TÜRKBESD Yönetim Kurulu Üyesi Fatih Özkadı ise sunumunda Türk beyaz eşya sektörünün dünyadaki konumuna ve ekonomiye katkılarına değindi.
Sektörün 60 bin doğrudan ve 600 bin de dolaylı olarak istihdam oluşturduğu dile getiren Özkadı, ayrıca Türkiye’nin dünyanın 2. büyük üretim üssü olduğunu ve dünya beyaz eşya üretiminin yüzde 7’sini karşıladığını bildirdi.
Türkiye’nin zorunlu olarak ithal ettiği sıcak sacın tedarik kaynakları hakkında detaylı bilgiler de veren Özkadı, şunları kaydetti:
“Beyaz eşya üretiminde ağırlıklı olarak kullanılan soğuk ve galvaniz saclar, sıcak sacın ilave işlemlerden geçmesi ile üretiliyor. 2021 yılında iç pazarda yeterli miktarda üretilmediği için zorunlu olarak ithal edilen sıcak sacın yüzde 36’sı Rusya’dan, yüzde 22’si ise Ukrayna’dan tedarik edildi. İki ülke arasındaki savaş nedeniyle bu ithalatın imkansız hale gelmesi fiyatlarda çok sert yükselişlere neden oldu. Geçen yıl yüzde 50 artan metal fiyatlarında yükseliş devam ediyor. Metal fiyatları bu yıl ocak ayından bu yana yüzde 20’nin üzerinde artış gösterdi. Termin süreleri ise 4 aya kadar çıktı. Çin’in dünyanın en büyük beyaz eşya üreticisi olmasını destekleyen en önemli unsurlardan biri aynı zamanda dünyanın en büyük çelik üreticisi olması. Özellikle uluslararası ihracat pazarlarında Çin’e karşı rekabet edebilmemiz; üretim kapasitemizi artırmamıza ve ihtiyaç duyulan farklı kalitelerdeki sacları, en rekabetçi şekilde tedarik edebilmemize bağlı.”

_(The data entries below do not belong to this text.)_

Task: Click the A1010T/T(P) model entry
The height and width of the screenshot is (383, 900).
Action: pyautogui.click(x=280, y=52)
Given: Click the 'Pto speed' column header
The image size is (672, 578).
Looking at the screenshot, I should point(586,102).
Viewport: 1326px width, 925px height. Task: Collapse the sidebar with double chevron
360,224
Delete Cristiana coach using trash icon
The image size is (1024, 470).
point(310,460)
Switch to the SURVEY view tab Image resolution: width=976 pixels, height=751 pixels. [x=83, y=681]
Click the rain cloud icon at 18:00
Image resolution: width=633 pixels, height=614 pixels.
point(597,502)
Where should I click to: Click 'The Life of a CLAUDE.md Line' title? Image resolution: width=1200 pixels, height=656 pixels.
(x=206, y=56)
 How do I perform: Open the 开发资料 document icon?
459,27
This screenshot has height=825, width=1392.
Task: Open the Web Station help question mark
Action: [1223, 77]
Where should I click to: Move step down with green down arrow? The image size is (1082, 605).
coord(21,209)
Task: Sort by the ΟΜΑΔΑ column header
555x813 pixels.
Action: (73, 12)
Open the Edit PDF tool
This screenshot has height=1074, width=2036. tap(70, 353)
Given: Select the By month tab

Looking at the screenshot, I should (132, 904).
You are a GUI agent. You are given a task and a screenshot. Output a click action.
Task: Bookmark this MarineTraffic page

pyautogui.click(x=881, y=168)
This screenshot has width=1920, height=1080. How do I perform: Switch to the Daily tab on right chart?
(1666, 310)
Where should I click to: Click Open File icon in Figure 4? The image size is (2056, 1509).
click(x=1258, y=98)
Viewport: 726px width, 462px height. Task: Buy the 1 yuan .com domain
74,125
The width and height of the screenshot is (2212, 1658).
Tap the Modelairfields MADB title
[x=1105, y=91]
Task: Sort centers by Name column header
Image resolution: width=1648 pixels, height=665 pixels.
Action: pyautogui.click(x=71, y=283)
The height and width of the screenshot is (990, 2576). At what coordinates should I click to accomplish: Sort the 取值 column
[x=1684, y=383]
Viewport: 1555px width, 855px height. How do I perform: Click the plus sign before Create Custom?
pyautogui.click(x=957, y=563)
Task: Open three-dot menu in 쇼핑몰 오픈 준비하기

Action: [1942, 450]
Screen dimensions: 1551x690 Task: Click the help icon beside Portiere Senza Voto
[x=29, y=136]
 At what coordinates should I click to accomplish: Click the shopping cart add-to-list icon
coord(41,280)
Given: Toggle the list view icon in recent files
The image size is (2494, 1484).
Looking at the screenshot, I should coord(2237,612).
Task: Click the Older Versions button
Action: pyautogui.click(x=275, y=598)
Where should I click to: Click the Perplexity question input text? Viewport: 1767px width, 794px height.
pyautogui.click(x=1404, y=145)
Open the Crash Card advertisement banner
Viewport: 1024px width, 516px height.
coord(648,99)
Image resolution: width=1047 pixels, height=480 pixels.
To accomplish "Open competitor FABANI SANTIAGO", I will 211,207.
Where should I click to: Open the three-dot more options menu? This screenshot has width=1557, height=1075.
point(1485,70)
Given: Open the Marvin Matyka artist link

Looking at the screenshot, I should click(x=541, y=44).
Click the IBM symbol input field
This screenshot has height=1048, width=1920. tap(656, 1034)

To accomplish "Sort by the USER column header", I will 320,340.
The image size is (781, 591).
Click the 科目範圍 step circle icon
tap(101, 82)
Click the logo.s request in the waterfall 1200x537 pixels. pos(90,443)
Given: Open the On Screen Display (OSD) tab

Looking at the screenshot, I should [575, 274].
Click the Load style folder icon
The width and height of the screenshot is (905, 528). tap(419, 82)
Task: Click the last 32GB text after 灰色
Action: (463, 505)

Fatih Özkadı, ihracat yapan sektörlerin, girdi ithalatında vergi avantajlarından yararlanmasını sağlayan Dahilde İşleme Rejimi’nin (DİR) ise yassı çelik için önerilen ek vergi yüküne bir çözüm olmayacağını sözlerine ekledi.
Öte yandan, TÜRKBESD tarafından paylaşılan bilgilere göre, mart ayında Türkiye’nin beyaz eşya ihracatı altı ana ürün grubunda, bir önceki yılın mart ayına kıyasla yüzde 11 artış gösterdi. İhracat, ilk çeyrekte ise adet bazında yüzde 6 yükselişle, 6,5 milyon adete ulaştı. Buna karşılık iç satışlar yılın ilk 3 ayında yüzde 9 geriledi. 6 ana üründe iç satış ve ihracat olmak üzere toplam satışlar ise bir önceki yıla göre yüzde 2 artışla 8 milyon 688 bin 496 adet oldu.